The Fisher II majority emphasized the fact-specific nature of the UT admissions policy. Under that policy, up to 75% of the UT freshman class is admitted using the so-called “Top Ten Percent Plan,” under which UT guarantees admission to Texas high school students who graduate in the top 10 percent of the class. The remainder of the incoming class is admitted through a holistic review that combines an applicant’s “Academic Index,” consisting of SAT score and high school grades, with the applicant’s “Personal Achievement Index,” which considers a number of other factors, including race. Petitioner Abigail Fisher did not graduate in the top 10 percent of her high school class, and she therefore did not challenge the Top Ten Percent Plan aspect of the policy. Instead, Fisher’s equal protection challenge concerned the holistic review portion of the admissions policy, under which an applicant’s race is considered as one of several factors making up the Personal Achievement Index score.

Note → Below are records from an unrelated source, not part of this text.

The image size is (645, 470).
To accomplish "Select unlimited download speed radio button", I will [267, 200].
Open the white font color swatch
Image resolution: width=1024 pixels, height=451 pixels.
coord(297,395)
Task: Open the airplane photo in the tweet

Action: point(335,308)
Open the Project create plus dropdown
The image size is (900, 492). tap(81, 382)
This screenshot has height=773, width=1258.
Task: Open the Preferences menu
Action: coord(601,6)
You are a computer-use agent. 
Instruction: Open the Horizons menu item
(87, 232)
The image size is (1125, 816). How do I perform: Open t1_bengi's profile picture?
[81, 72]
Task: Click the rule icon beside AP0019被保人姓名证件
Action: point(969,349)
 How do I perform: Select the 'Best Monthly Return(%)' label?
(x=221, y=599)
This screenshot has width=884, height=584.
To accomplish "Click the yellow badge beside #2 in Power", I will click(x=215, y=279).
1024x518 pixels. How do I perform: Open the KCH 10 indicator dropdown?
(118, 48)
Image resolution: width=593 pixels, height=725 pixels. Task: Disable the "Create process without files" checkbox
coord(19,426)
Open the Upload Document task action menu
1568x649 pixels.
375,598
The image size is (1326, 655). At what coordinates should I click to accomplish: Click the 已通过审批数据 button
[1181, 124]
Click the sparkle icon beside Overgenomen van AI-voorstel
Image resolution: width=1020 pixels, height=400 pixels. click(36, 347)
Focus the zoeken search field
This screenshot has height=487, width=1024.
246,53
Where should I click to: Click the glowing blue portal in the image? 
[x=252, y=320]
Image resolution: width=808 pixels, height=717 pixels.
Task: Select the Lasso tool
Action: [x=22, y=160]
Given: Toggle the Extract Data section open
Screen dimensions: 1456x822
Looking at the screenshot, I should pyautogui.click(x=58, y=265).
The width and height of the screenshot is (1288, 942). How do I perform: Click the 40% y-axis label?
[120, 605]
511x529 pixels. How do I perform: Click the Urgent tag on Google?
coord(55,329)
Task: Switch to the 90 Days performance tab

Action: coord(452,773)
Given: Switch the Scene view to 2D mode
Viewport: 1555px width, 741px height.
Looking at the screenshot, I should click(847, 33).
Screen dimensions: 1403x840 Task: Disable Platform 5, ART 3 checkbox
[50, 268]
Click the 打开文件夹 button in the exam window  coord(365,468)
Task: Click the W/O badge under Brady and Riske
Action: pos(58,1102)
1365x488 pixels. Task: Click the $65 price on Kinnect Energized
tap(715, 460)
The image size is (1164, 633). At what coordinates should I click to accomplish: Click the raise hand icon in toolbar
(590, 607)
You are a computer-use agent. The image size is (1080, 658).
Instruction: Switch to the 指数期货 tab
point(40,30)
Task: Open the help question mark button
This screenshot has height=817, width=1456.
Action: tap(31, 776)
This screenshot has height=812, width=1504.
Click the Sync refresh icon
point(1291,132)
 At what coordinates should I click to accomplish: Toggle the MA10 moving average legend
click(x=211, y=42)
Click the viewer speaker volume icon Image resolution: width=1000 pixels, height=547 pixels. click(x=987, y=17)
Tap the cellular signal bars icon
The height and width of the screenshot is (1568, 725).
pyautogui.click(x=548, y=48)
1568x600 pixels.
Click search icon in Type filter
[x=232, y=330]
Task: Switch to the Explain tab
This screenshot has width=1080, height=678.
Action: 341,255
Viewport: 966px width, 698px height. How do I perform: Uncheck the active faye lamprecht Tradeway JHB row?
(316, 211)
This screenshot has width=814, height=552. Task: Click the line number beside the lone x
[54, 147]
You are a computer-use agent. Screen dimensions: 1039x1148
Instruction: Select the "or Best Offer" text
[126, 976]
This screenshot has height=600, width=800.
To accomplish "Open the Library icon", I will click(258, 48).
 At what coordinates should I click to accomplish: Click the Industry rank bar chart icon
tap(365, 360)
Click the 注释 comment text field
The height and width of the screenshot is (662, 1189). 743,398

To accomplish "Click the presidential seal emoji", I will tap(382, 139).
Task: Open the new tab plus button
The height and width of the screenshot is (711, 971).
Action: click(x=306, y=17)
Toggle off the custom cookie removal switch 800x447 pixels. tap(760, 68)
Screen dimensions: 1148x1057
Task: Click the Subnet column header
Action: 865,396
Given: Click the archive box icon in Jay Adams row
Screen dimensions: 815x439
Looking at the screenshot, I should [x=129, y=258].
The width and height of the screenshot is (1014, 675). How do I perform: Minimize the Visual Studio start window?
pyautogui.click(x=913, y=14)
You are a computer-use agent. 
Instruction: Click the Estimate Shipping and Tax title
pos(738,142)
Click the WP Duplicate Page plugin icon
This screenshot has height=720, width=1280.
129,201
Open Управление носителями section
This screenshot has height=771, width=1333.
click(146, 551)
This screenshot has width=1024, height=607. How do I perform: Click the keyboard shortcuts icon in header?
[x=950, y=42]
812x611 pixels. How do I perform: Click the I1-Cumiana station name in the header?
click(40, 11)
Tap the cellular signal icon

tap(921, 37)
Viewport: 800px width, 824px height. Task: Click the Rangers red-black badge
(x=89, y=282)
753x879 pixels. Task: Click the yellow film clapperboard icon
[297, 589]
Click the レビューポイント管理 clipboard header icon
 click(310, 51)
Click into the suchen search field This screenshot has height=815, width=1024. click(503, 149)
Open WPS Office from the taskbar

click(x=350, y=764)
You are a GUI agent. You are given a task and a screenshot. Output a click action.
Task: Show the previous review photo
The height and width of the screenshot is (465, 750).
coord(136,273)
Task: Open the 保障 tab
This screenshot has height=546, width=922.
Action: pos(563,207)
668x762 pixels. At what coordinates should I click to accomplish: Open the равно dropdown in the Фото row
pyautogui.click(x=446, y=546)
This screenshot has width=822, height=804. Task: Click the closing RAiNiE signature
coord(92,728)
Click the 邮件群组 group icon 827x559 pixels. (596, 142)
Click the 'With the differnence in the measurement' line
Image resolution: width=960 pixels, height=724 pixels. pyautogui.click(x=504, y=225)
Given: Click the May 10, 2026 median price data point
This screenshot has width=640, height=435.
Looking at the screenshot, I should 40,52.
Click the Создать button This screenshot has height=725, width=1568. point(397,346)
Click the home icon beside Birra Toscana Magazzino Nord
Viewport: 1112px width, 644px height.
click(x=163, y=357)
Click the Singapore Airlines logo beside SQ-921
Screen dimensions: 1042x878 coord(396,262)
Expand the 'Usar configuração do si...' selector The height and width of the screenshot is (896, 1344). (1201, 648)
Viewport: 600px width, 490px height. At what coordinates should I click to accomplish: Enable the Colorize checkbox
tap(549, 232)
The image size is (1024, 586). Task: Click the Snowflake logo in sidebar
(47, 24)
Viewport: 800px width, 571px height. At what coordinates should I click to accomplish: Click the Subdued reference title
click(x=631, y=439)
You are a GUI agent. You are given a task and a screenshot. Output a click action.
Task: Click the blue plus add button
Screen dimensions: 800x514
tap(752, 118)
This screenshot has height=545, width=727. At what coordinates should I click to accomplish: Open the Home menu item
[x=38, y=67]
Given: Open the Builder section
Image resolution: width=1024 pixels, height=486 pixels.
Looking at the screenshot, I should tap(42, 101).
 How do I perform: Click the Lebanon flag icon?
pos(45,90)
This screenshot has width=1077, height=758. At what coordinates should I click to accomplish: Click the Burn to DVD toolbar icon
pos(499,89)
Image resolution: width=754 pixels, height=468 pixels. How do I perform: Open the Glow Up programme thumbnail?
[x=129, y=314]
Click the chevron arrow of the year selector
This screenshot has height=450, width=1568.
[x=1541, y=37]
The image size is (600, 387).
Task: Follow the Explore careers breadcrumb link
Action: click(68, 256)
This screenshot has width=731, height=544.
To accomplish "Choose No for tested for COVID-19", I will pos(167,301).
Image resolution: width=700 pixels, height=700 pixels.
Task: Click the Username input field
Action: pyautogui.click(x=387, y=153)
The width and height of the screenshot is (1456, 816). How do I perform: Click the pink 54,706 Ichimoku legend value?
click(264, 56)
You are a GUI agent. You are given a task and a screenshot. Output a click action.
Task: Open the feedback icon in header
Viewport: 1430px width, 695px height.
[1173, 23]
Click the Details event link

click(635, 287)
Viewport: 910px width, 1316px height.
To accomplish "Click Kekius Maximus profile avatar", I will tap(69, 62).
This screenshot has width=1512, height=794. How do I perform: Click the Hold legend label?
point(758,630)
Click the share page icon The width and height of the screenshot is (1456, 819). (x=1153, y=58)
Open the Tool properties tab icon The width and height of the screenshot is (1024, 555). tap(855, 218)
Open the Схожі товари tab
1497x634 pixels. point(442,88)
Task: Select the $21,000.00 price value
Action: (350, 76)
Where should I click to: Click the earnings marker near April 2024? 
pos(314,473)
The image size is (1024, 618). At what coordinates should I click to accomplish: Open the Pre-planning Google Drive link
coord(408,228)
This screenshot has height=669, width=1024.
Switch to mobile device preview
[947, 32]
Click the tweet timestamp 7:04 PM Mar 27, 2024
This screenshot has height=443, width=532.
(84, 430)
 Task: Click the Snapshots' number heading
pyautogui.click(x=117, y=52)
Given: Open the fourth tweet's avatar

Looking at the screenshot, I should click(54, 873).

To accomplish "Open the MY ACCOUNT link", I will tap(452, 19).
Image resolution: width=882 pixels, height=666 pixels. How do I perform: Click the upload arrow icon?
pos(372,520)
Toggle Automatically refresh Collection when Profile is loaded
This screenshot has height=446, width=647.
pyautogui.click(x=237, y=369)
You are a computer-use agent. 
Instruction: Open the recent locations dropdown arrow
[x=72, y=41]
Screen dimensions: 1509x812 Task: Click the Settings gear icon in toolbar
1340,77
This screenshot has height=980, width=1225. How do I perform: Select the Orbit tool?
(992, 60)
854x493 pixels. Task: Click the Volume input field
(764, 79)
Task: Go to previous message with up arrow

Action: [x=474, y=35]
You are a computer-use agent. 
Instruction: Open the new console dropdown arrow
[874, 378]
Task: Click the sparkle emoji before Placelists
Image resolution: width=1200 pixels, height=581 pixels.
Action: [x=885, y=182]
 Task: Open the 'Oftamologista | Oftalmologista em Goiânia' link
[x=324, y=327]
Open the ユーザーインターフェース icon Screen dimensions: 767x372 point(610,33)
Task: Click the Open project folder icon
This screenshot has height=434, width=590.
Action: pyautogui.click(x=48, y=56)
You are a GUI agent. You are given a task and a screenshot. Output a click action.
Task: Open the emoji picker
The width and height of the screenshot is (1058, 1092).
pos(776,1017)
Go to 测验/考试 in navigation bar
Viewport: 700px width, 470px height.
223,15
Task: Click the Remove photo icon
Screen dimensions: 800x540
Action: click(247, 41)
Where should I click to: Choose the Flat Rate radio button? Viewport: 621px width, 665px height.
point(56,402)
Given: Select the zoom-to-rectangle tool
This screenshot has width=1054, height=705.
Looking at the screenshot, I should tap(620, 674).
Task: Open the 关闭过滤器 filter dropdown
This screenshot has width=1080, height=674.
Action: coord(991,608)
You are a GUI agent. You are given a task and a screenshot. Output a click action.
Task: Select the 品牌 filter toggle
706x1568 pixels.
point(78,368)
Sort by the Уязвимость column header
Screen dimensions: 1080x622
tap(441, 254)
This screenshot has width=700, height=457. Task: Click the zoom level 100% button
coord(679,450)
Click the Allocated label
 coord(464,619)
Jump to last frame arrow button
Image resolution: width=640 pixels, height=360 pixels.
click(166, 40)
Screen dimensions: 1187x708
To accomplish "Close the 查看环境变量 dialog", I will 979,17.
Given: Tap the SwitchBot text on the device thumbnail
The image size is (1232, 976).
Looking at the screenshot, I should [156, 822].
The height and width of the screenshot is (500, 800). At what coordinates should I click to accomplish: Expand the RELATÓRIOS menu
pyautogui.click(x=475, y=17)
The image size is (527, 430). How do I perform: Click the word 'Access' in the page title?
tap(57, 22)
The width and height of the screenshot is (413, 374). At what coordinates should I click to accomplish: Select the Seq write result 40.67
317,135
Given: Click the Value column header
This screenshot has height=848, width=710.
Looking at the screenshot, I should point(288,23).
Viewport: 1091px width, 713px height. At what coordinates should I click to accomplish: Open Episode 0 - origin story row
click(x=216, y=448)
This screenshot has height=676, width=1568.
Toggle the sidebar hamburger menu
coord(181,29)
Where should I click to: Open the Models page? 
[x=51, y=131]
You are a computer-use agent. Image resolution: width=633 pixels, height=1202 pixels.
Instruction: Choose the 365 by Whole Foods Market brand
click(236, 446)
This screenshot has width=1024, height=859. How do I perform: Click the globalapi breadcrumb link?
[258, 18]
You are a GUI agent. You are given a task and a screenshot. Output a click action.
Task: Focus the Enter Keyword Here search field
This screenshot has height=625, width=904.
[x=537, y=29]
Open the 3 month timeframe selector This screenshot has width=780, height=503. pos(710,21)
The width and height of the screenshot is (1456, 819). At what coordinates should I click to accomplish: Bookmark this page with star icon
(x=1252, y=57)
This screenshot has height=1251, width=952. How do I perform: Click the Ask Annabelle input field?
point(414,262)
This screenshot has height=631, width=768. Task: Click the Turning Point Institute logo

In rejecting Fisher’s challenge, the Court articulated three controlling principles. First, the use of race must withstand strict scrutiny. Second, if the university successfully articulates “a reasoned, principled explanation” for its policy, its conclusion that diversity serves its educational goals should be given judicial deference. Third, the university nonetheless bears the burden of proving that “race-neutral alternatives that are both available and workable do not suffice.”

The Court then examined the specific facts of the case. It concluded, among other things, that the record established that “the University articulated concrete and precise goals” that mirrored the compelling interest the Court had previously approved, including the destruction of stereotypes, the promotion of cross-racial understanding, and the preparation of students for a diverse workforce. It noted that UT had conducted months of study before adopting its policy, and that its numerous prior race-neutral efforts had been unsuccessful.

Although the decision is a victory for affirmative action, the Fisher II majority opinion appears to be a compromise decision with many caveats designed to limit its broader applicability. For example, the Court noted that Fisher’s failure to challenge the Top Ten Percent Plan complicated its analysis because there was no information in the record about how the students admitted through the Top Ten Percent Plan differ in their contribution to diversity from those admitted under holistic review. The Court indicated that because of this limitation, the opinion’s value for prospective guidance may be limited. The Court similarly cabined its ruling by stating that “[t]he Court’s affirmance of the University’s admissions policy today does not necessarily mean the University may rely on that same policy without refinement” and stated that UT has an “ongoing obligation to engage in constant deliberation and continued reflection regarding its admissions policy.”

Foley Hoag submitted a brief on behalf of its client the Asian American Legal Defense and Education Fund (AALDEF), 21 Asian American education and youth-serving groups, and 44 higher education faculty and officials urging the Court to uphold the UT policy.